Fatal Python error: PyThreadState_Get: no current thread

These are caused by mixing two different Python library versions in the same process. They step on each other memory structures and don't play along nicely. Need to separate them.
But how can you quickly figure out which of your modules is referencing the wrong Python library? Use dtrace. I already wrote a post about how useful this tool can be. And we can employ it for this task as well. On OSX, it comes with a nice GUI app called Instruments (a part of XCode package). In this app, click the Instrument menu and select Build New Instrument... You will see the following window and now you need to fill in the details as below. In principle, you'll put a break/tracepoint on the function dlopen in libdyld.dylib and tell the system to record the stack trace in that moment as well as the first function argument which is the path to the library to be loaded.

When you set this up, add the new instrument to your current project and select the program to instrument. You can attach to an already running process or start a new instance. The result will look like the image below. You can see the library load events together with the path argument and for each item you can see the call stack on the right.
Awesome! Now let's get some ice cream.

Monday, April 14, 2014

Dev basics: Purpose explanation

Code reuse is essential to reduce the time spent not only on development (writing the code) but also on maintanence (figuring out what went wrong and where the hell in the huge codebase the problem lies) and it's a generally a good thing. However, to do it properly, any code unit with a potential of re-use should also have a good documentation. And good documentation does not mean this:

    This function returns the background color.
    @returns the background color
Color getBackgroundColor() {}

that's actually bad and useless documentation. Instead, documentation should provide the intention with the highest priority and then any other technical details.

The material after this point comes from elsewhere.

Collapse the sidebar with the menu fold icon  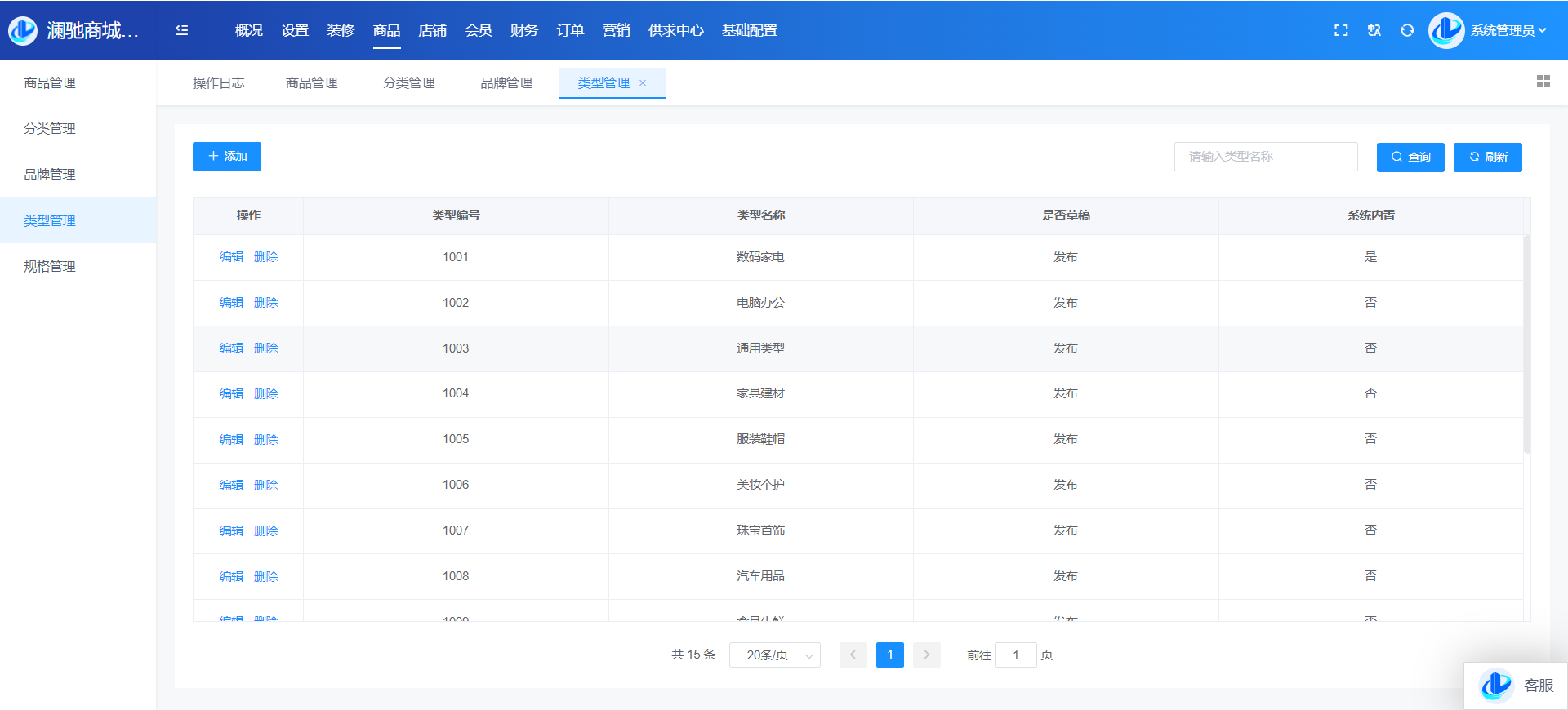tap(181, 30)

Intention is a very important concept for code documentation. Developers should try to write down the intention they have in mind for a given piece of code (function, class, module) when they are writing it. Any usage of that piece then must be in line with that intention because it wouldn't make sense to use code in conflict with its intention. And when something in a program doesn't make sense, it will break.

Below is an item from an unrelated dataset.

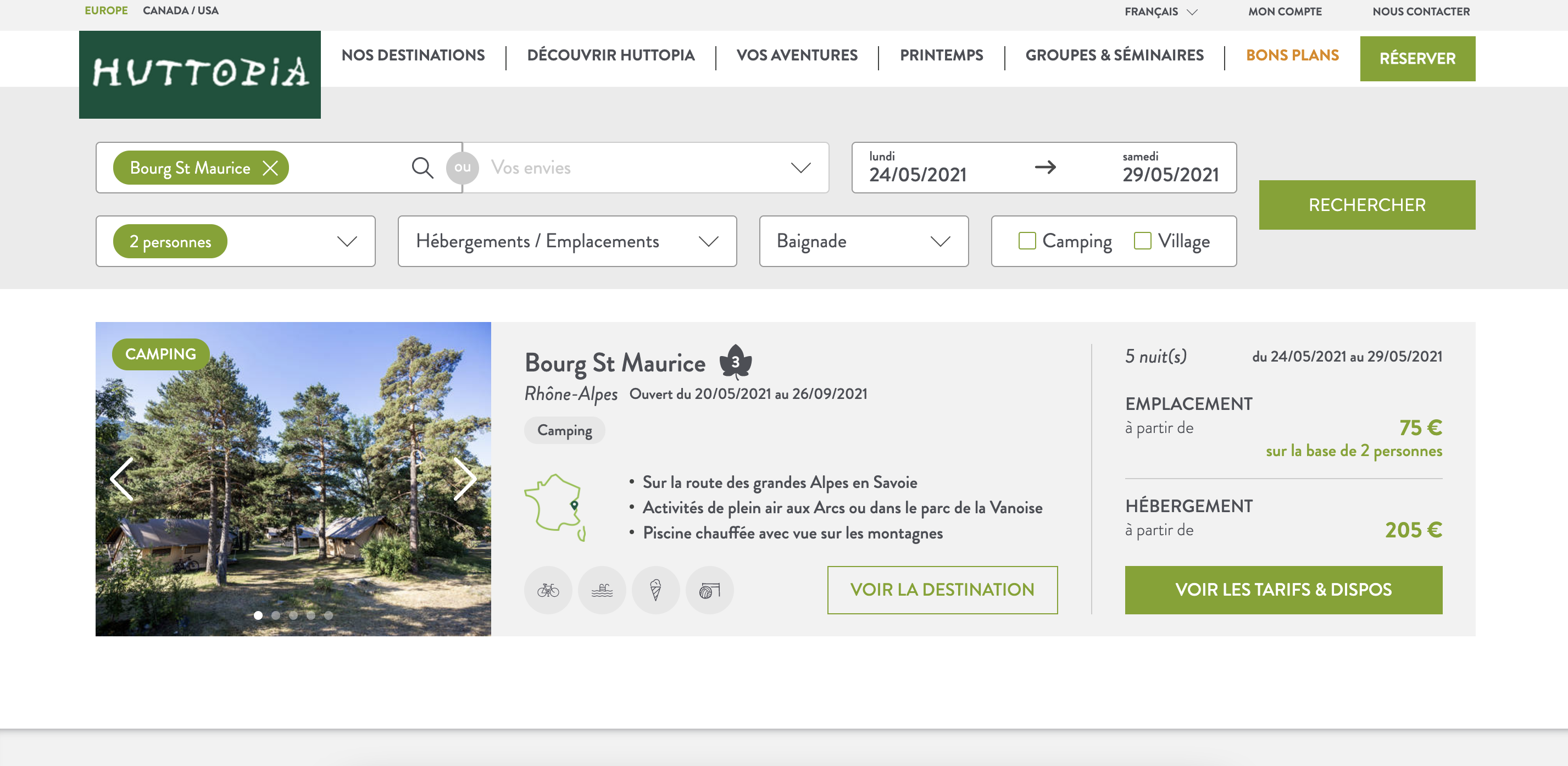Image resolution: width=1568 pixels, height=766 pixels.
Task: Select the second dot in photo carousel
Action: pos(276,615)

You see, code is not just code. It has a meaning. Even when the code implementing a given purpose is very simple and incomplete, it still has a meaning and must be used according to its meaning and purpose. If you use a piece code based on reading its implementation but ignoring its intent, you are going to get in trouble when it changes. But how do you know the intent when the original developer didn't write it down?

Let's see a very simple example. Consider this function:

def join(path_elements):
    return '/'.join(path_elements)

and this function:

def join(path_elements):
    'Creates a WebDAV HTTP request url from given path elements'
    return '/'.join(path_elements)

With the second one, you immediately know that you cannot use it to build paths for the local filesystem because that has different rules than HTTP URLs! It would work at the moment on Linux but break as soon as someone made a WebDAV specific change. And, of course, this distinction should be obvious from the function name, that's the first place where you should attempt to document the meaning. If it's too long or complicated, continue in the function's documentation.

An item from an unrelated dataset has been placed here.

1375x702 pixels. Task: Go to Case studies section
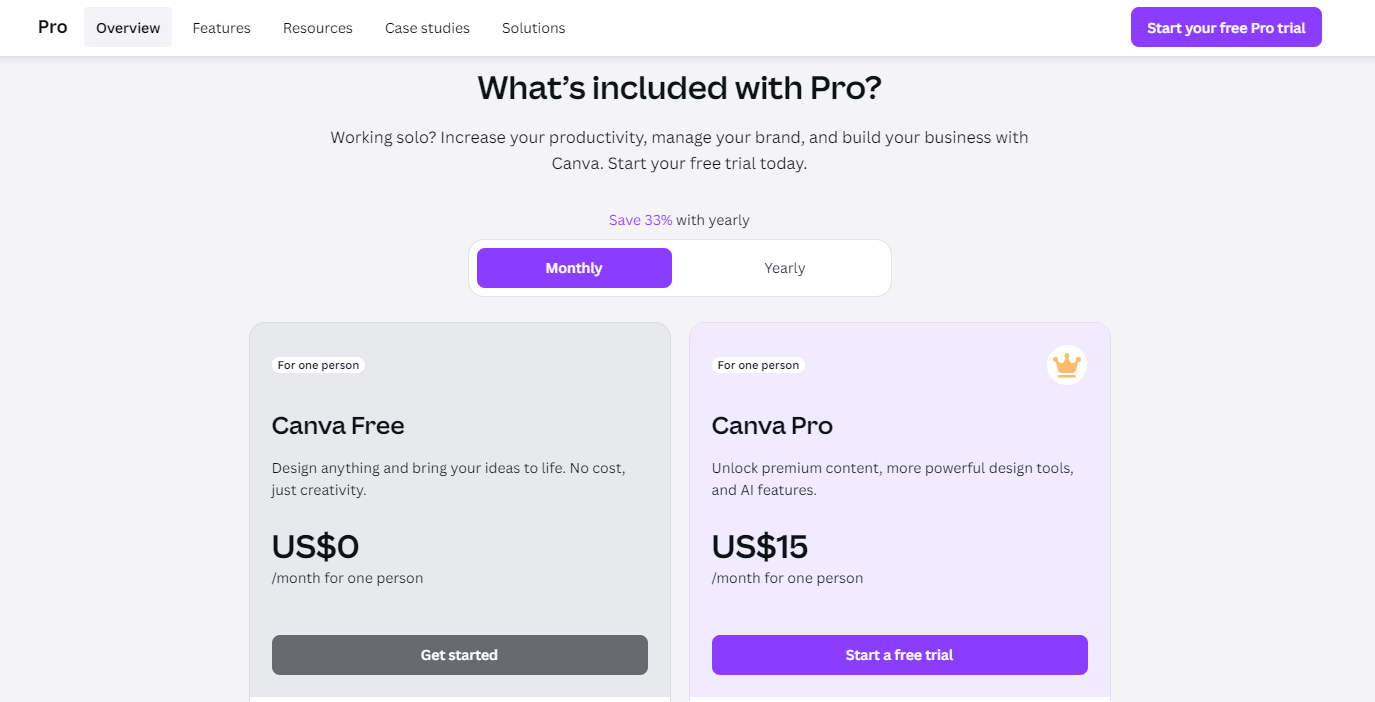coord(427,28)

Document the purpose or intent of the code, the rest can be usually read from the code. This is easier said than done, sometimes you're not really sure what the one purpose of the code is or you don't know how to explain it in writing. That's probably a signal that this thing is harder to understand and that's a signal that the next programmer will have trouble as well. And that means that you need to spend more time thinking about this because it will pay off. Help them and write some docs!